** TASK DETAILS **
Retype every record below exactly as it is written.

(DATA FOR THIS TASK Opens)

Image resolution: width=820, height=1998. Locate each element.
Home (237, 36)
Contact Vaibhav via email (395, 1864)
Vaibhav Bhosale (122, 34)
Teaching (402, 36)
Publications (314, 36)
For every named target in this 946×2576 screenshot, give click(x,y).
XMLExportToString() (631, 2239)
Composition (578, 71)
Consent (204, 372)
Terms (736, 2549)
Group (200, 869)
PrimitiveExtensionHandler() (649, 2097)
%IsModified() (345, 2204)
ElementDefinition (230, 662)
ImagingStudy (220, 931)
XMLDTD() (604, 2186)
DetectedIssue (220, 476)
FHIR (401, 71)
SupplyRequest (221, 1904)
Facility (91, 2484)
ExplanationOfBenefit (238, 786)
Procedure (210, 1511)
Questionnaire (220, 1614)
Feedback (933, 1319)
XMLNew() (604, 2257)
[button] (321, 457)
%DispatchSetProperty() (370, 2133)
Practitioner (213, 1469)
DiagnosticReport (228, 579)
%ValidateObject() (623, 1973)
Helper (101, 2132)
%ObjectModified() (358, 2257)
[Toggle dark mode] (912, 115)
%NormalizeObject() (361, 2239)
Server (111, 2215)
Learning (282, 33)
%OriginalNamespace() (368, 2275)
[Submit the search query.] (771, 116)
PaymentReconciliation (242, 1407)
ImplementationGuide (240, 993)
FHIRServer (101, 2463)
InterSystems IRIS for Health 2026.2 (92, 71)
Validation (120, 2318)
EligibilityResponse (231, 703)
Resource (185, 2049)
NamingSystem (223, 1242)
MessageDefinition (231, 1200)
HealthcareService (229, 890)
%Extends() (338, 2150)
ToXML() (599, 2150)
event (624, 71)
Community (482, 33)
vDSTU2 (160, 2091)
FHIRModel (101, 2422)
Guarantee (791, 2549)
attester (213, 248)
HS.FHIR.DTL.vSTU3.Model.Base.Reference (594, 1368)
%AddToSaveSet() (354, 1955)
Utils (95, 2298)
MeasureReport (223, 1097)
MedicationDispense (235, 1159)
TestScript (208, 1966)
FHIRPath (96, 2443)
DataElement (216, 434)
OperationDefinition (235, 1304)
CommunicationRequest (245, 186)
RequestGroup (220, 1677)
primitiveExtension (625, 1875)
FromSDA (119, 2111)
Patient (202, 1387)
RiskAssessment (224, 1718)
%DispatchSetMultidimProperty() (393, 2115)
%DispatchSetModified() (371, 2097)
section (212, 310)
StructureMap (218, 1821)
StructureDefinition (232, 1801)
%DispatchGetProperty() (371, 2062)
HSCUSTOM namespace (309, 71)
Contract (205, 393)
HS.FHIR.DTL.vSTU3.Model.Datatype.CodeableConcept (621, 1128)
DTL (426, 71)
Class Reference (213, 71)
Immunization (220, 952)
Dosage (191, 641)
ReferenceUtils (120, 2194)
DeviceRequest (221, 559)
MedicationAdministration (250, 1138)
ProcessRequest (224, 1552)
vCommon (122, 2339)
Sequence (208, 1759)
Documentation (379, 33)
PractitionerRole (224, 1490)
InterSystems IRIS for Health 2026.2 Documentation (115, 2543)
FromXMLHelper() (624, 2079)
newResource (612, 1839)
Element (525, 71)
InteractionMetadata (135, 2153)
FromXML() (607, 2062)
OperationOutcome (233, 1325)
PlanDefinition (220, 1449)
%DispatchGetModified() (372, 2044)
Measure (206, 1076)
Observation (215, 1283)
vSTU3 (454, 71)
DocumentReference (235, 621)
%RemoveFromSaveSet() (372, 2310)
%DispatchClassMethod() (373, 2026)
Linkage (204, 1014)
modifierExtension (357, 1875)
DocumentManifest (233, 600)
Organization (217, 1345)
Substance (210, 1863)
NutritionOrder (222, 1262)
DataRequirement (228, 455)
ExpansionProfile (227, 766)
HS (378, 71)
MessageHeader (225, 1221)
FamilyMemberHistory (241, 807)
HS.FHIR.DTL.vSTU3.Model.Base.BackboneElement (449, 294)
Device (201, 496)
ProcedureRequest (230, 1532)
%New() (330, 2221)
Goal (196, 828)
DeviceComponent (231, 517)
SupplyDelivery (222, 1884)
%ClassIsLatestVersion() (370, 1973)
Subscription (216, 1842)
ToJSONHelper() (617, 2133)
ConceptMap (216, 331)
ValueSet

(DATA FOR THIS TASK Closes)

** EXERCISE ANSWER **
Image resolution: width=820, height=1998. Locate each element.
Home (237, 36)
Contact Vaibhav via email (395, 1864)
Vaibhav Bhosale (122, 34)
Teaching (402, 36)
Publications (314, 36)
For every named target in this 946×2576 screenshot, give click(x,y).
XMLExportToString() (631, 2239)
Composition (578, 71)
Consent (204, 372)
Terms (736, 2549)
Group (200, 869)
PrimitiveExtensionHandler() (649, 2097)
%IsModified() (345, 2204)
ElementDefinition (230, 662)
ImagingStudy (220, 931)
XMLDTD() (604, 2186)
DetectedIssue (220, 476)
FHIR (401, 71)
SupplyRequest (221, 1904)
Facility (91, 2484)
ExplanationOfBenefit (238, 786)
Procedure (210, 1511)
Questionnaire (220, 1614)
Feedback (933, 1319)
XMLNew() (604, 2257)
[button] (321, 457)
%DispatchSetProperty() (370, 2133)
Practitioner (213, 1469)
DiagnosticReport (228, 579)
%ValidateObject() (623, 1973)
Helper (101, 2132)
%ObjectModified() (358, 2257)
[Toggle dark mode] (912, 115)
%NormalizeObject() (361, 2239)
Server (111, 2215)
Learning (282, 33)
%OriginalNamespace() (368, 2275)
[Submit the search query.] (771, 116)
PaymentReconciliation (242, 1407)
ImplementationGuide (240, 993)
FHIRServer (101, 2463)
InterSystems IRIS for Health 2026.2 (92, 71)
Validation (120, 2318)
EligibilityResponse (231, 703)
Resource (185, 2049)
NamingSystem (223, 1242)
MessageDefinition (231, 1200)
HealthcareService (229, 890)
%Extends() (338, 2150)
ToXML() (599, 2150)
event (624, 71)
Community (482, 33)
vDSTU2 (160, 2091)
FHIRModel (101, 2422)
Guarantee (791, 2549)
attester (213, 248)
HS.FHIR.DTL.vSTU3.Model.Base.Reference (594, 1368)
%AddToSaveSet() (354, 1955)
Utils (95, 2298)
MeasureReport (223, 1097)
MedicationDispense (235, 1159)
TestScript (208, 1966)
FHIRPath (96, 2443)
DataElement (216, 434)
OperationDefinition (235, 1304)
CommunicationRequest (245, 186)
RequestGroup (220, 1677)
primitiveExtension (625, 1875)
FromSDA (119, 2111)
Patient (202, 1387)
RiskAssessment (224, 1718)
%DispatchSetMultidimProperty() (393, 2115)
%DispatchSetModified() (371, 2097)
section (212, 310)
StructureMap (218, 1821)
StructureDefinition (232, 1801)
%DispatchGetProperty() (371, 2062)
HSCUSTOM namespace (309, 71)
Contract (205, 393)
HS.FHIR.DTL.vSTU3.Model.Datatype.CodeableConcept (621, 1128)
DTL (426, 71)
Class Reference (213, 71)
Immunization (220, 952)
Dosage (191, 641)
ReferenceUtils (120, 2194)
DeviceRequest (221, 559)
MedicationAdministration (250, 1138)
ProcessRequest (224, 1552)
vCommon (122, 2339)
Sequence (208, 1759)
Documentation (379, 33)
PractitionerRole (224, 1490)
InterSystems IRIS for Health 2026.2 Documentation (115, 2543)
FromXMLHelper() (624, 2079)
newResource (612, 1839)
Element (525, 71)
InteractionMetadata (135, 2153)
FromXML() (607, 2062)
OperationOutcome (233, 1325)
PlanDefinition (220, 1449)
%DispatchGetModified() (372, 2044)
Measure (206, 1076)
Observation (215, 1283)
vSTU3 (454, 71)
DocumentReference (235, 621)
%RemoveFromSaveSet() (372, 2310)
%DispatchClassMethod() (373, 2026)
Linkage (204, 1014)
modifierExtension (357, 1875)
DocumentManifest (233, 600)
Organization (217, 1345)
Substance (210, 1863)
NutritionOrder (222, 1262)
DataRequirement (228, 455)
ExpansionProfile (227, 766)
HS (378, 71)
MessageHeader (225, 1221)
FamilyMemberHistory (241, 807)
HS.FHIR.DTL.vSTU3.Model.Base.BackboneElement (449, 294)
Device (201, 496)
ProcedureRequest (230, 1532)
%New() (330, 2221)
Goal (196, 828)
DeviceComponent (231, 517)
SupplyDelivery (222, 1884)
%ClassIsLatestVersion() (370, 1973)
Subscription (216, 1842)
ToJSONHelper() (617, 2133)
ConceptMap (216, 331)
ValueSet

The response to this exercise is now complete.